Мне захотелось упасть в обморок. Но я только вжалась в спинку стула. МихАбр сделал вид, что разговор окончен.

– Ты еще здесь? – оторвался он от своих бумаг.

– Это невозможно, – сглотнула я.

– Опять не так: дали ей наконец писать про своих святых – недовольна… – применил свою безотказную наступательную тактику МихАбр.

– Срок нереальный…

– Какой еще срок нужен, ты же про него все знаешь? Не роман ведь, где думать надо! Тут всего делов-то: записать известные вещи! Разговоров больше.

– Так давайте я вам продиктую, а вы запишите… – обозлилась я.

– Если это шутка, то глупая… Мы хотели твоей книгой серию открывать… Но если отказываешься, я уже заказал про Джуну, про Блаватскую, Нострадамуса…

– Что? Про кого? – с тоской переспросила я и буквально лишилась дара речи.

Опустив голову, представила, как приду домой, позвоню вчерашним знакомым и скажу… Что я им скажу? Они – не писатели и совершенно не в курсе того, «из какого сора растут стихи» и книги, писательская кухня им незнакома; они просто не поймут, почему не использовала шанс написать про преподобного Серафима.
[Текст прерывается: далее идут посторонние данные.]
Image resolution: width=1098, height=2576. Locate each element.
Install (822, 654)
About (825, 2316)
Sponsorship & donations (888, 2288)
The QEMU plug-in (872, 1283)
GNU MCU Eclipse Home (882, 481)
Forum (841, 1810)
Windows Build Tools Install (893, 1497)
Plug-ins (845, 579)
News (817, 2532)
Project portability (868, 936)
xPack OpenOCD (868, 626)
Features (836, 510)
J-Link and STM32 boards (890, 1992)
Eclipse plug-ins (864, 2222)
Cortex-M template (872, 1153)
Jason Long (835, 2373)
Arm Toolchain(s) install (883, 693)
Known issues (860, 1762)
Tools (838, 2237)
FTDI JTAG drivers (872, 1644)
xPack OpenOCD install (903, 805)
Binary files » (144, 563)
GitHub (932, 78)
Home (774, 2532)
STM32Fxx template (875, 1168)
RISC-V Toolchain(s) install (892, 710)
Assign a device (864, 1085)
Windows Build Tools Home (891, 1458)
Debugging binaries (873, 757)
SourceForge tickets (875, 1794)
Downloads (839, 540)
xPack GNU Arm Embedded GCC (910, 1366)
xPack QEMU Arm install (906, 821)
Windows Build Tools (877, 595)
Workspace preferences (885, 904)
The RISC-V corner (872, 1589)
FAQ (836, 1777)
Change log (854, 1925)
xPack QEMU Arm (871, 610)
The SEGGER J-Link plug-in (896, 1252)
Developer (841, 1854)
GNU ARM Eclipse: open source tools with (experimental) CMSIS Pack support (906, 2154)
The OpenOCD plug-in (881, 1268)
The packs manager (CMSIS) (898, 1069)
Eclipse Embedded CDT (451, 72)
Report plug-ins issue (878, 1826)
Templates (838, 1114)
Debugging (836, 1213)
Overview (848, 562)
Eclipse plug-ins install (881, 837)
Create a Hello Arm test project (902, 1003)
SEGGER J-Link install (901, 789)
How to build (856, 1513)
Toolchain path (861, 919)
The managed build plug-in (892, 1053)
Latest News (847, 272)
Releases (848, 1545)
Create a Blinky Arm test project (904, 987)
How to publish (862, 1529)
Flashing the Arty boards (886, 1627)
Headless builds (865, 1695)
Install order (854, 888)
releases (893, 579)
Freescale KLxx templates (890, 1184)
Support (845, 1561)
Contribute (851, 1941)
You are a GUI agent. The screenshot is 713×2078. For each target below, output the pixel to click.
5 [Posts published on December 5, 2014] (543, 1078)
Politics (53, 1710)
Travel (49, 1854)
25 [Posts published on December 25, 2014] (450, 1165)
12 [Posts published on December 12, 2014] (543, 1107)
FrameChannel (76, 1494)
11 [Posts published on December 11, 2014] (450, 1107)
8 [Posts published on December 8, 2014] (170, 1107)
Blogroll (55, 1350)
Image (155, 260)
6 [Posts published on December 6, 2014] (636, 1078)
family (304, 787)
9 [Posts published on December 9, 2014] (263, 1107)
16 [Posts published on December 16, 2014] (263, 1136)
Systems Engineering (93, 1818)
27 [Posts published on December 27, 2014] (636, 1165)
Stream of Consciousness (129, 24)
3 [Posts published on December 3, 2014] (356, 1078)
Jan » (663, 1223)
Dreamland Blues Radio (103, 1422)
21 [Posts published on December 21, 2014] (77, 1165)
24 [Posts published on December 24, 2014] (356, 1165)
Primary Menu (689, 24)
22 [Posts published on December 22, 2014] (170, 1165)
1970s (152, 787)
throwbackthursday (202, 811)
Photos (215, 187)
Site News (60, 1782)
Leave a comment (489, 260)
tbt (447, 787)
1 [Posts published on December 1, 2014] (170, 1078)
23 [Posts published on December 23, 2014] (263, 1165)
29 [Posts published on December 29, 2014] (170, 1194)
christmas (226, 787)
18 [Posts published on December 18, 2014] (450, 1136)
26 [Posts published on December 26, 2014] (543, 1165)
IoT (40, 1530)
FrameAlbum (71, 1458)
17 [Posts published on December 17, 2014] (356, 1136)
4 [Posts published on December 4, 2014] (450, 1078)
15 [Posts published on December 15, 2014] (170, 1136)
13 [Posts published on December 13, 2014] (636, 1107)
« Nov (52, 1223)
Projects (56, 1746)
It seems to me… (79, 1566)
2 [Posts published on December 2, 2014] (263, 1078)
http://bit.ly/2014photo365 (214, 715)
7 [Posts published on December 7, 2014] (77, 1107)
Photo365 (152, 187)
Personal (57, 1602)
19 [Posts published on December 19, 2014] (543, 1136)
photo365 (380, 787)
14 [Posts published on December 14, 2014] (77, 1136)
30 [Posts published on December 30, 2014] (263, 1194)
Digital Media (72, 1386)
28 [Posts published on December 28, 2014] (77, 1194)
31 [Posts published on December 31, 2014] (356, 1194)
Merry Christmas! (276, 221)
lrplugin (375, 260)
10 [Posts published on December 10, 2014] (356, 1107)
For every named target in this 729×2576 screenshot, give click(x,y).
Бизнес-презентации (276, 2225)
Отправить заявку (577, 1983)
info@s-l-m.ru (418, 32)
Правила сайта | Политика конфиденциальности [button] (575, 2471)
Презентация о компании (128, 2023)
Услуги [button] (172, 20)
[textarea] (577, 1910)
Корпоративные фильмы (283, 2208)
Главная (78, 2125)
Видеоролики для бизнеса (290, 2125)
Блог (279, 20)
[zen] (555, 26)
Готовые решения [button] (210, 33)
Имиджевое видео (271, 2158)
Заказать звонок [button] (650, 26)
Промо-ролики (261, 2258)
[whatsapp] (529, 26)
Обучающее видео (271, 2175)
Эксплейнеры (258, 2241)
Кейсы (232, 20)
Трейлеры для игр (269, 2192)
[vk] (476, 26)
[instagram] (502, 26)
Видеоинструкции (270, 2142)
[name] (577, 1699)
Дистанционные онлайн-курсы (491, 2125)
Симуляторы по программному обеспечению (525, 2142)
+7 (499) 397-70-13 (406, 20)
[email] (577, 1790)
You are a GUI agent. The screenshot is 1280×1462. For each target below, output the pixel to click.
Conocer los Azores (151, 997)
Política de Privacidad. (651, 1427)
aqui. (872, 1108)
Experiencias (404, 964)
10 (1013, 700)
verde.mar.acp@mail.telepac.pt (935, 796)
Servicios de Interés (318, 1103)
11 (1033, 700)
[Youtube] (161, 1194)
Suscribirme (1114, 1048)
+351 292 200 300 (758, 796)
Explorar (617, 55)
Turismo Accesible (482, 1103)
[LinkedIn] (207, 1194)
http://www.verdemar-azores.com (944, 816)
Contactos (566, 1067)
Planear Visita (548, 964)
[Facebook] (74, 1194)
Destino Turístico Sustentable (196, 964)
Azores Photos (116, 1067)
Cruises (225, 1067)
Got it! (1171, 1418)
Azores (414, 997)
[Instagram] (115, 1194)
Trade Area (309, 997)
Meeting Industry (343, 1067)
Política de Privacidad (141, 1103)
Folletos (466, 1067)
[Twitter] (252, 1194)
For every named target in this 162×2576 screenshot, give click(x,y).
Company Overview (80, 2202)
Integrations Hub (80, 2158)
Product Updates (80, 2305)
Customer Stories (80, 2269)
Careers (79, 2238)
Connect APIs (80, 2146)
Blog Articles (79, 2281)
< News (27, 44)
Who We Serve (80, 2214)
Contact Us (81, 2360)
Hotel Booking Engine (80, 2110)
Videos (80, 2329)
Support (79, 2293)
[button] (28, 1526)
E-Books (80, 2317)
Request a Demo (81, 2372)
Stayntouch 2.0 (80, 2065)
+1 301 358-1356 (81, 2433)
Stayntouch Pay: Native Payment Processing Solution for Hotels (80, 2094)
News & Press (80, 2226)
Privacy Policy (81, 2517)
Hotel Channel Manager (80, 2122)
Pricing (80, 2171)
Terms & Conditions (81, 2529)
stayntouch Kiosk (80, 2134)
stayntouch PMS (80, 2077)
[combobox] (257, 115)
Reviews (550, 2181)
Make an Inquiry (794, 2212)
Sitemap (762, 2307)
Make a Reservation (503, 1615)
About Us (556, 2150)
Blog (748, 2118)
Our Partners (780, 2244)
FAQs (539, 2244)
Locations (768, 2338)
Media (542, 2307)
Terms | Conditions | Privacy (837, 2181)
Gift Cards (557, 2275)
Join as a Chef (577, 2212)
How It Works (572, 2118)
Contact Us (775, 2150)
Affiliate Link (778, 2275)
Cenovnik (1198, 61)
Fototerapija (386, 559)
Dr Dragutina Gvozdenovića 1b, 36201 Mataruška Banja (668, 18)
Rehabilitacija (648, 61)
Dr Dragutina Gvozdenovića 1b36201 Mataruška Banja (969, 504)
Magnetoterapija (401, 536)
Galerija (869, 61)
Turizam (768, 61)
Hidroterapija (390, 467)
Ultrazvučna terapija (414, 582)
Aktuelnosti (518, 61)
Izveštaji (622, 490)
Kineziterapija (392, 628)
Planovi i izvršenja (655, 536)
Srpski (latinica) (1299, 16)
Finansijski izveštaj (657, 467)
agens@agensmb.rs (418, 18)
Но, ужаснулась я, каково будет святому чудотворцу, которому на протяжении жизни двенадцать раз являлась Сама Пресвятая Богородица, оказаться в одной компании с экстрасенсом Джуной (в ту пору бывшей на гребне своей славы «ясновидящей целительницы»), теософкой Блаватской, астрологом и алхимиком Нострадамусом… Их заблуждения противны христианству. Пророк – провозвестник воли Божией и в этом смысле прозорливца Серафима Саровского можно, наверно, назвать пророком. Но те-то трое от противника Бога «прорицают». «Что общего у света с тьмою? Какое согласие между Христом и Велиаром?»[1]1
  2 Кор. 6: 14–15.


[Закрыть]
Все смешалось в доме Облонских… Спорить с МихАбром на эту тему бесполезно: это надо с детсадовского возраста разгребать авгиевы конюшни духовных заблуждений советского человека, или, по крайней мере, с октябрят, которые «юных ленинцев отряд».

– Наталья, заснула, что ли? – услышала я.

– Михаил Абрамович, а у вас случайно нет Библии?

– Настольная книга… – усмехнулся он. – Ты думаешь, я совсем тупой?

– Ну почему… Так не думаю, – я замотала головой.

– А как ты думаешь?

– Я? – он застал меня врасплох.

– А если не думаешь, тогда слушай, что тебе умные люди говорят. Пиши, знай… – МихАбр вытянул на свой мощный живот ящик письменного стола и достал Библию карманного размера. – Ты под стол пешком ходила, а я ее уже из Германии привез, читал на досуге.

– А можно посмотреть?

Взяв в руки книгу в дорогом черном кожаном переплете, я стала рассматривать ее, мучительно стараясь припомнить, в каком месте говорится о прорицателях: Исайя? Нет… наверное, Пятикнижие… теплее-теплее… Исход? Левит?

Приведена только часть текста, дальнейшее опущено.